Hach, was war es in früheren Jahren eine Freude, den Grand Prix (also known as Eurovision Song Contest) zu gucken. Merkwürdige Kleider, trashige Lieder, obskure Auftritte, aber auch – und das muss gesagt werden – das eine oder andere echte anbetungswürdige Highlight (ich erinnere nur an den Auftritt der Malteserin Ira Losco 2002 mit „7th Wonder“ oder ihrer Landsfrau Chiara mit „Angel“ in 2005) ließen die Show zu einem Pflichttermin im öden Jahreslauf werden. Blöderweise will sich dieses Gefühl dieses Jahr bei mir nicht einstellen. Liegt es nur daran, dass meine berufliche Situation derzeit sehr angespannt ist? Vermutlich nein, denn es gab ähnlich angespannte Zeiten, in denen ich gerne den Grand Prix geguckt habe, um in eine sehr künstliche Traumwelt zu entschweben.
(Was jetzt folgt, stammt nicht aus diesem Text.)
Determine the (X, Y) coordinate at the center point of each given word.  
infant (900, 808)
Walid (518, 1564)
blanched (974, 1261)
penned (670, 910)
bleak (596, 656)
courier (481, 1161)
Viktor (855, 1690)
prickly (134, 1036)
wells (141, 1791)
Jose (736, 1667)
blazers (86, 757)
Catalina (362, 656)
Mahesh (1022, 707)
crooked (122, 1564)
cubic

Ich habe einen sehr konkreten Verdacht, woran es liegt: An Sheldon und seinen Freunden. Das erste Indiz dafür ist, dass mir gestern bei der Ausstrahlung des ersten ESC-Halbfinals auf Pro Sieben der Gedanke kam: „Und dafür haben die die ‚Big Bang Theory‘ aus dem Programm geschmissen?“ (Experten des unvorhersehbaren Programmschemas bei Pro Sieben wissen, dass die „Big Bang Theory“ in der Regel dienstags um 22.10 Uhr ausgestrahlt wird.) Den Fernseh-Heinis möchte ich daher zurufen: Das gestrige eher schwach besetzte erste ESC-Halbfinale konnte ein gut gesetztes „Bazinga!“ nicht ersetzen, obwohl die von mir mit Inbrunst gehasste Anke Engelke die Show gut moderiert hat. Allerdings erschloss es sich mir nicht, warum sie bei der Verkündung der letzten drei Finalisten deutlich weniger Enthusiasmus an den Tag legte als bei den ersten sieben. Dieses Rätsel muss gelöst werden. Trotzdem möchte ich festhalten: Trotz schwacher Synchronisation hat die „Big Bang Theory“ in meinem Fernseh-Zeithaushalt den ESC klar geschlagen. Das muss erst einmal einer hinkriegen. Bazinga!

Andererseits denke ich mir, könnte das eine oder andere Element aus der BBT den ESC auch aufpeppen. Ich denke an so etwas wie die ungeliebte Pflicht, die es früher beim Eiskunstlauf gab. Das war ein Wettbewerbsbestandteil, bei dem die Eisläufer praktisch unter Ausschluss der Öffentlichkeit beweisen mussten, dass sie präzise Kringel und Achten auf dem Eis hinlegen konnten. Die Pflicht war berüchtigt dafür, dass selbst elegante und charismatische Eisprinzessinnen ihre Titelträume früh beerdigen mussten, wenn zum Beispiel in der Pflicht das links einwärts gedrehte S unsauber gelaufen wurde. Ähnliches stelle ich mir beim Grand Prix vor: Als unabdingbare Vorqualifikation muss jede/r teilnehmende Künstler/in das berühmte Schlaflied „Soft Kitty“ aus „Big Bang Theory“ fehlerfrei singen. Und zwar mit eben jenem schmalzigen Schleifen bei der Silbe „Soft“, das Jim Parsons alias Sheldon an den Tag legt. Gelingt das nicht, scheidet der Teilnehmer von vornherein aus und man kann sich diese doofen Halbfinals sparen. Leider würde auch Lena (wahrscheinlich) an dieser für ihr Stimmchen (wahrscheinlich) unüberbrückbaren Hürde scheitern. Aber: That’s Life! Bazinga!